* YOUR INSTRUCTIONS *
For every record that follows, write out the text exactly and omit the picture, if one is present.

────

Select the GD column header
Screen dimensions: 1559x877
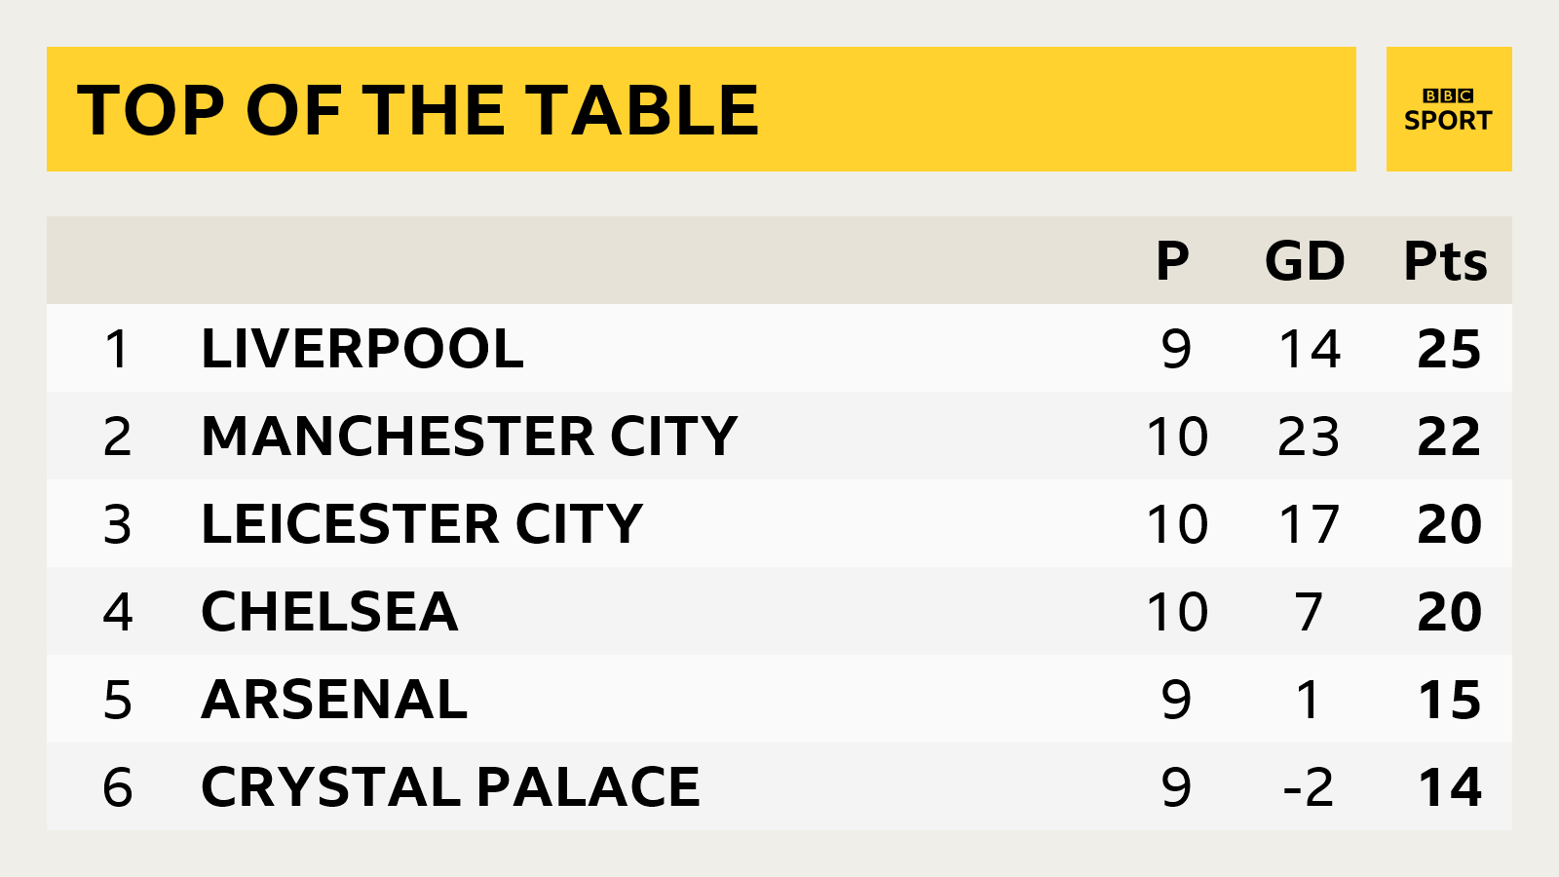pyautogui.click(x=1305, y=261)
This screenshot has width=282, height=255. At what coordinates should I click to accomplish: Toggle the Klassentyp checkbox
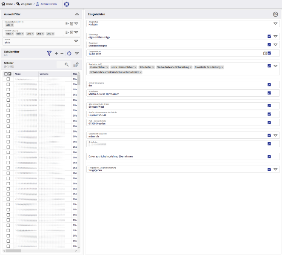(269, 36)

────

* SOLUTION BELOW *
Select the GD column header
Screen dimensions: 1559x877
pyautogui.click(x=1305, y=261)
This screenshot has width=282, height=255. At what coordinates should I click to accomplish: Toggle the Klassentyp checkbox
(269, 36)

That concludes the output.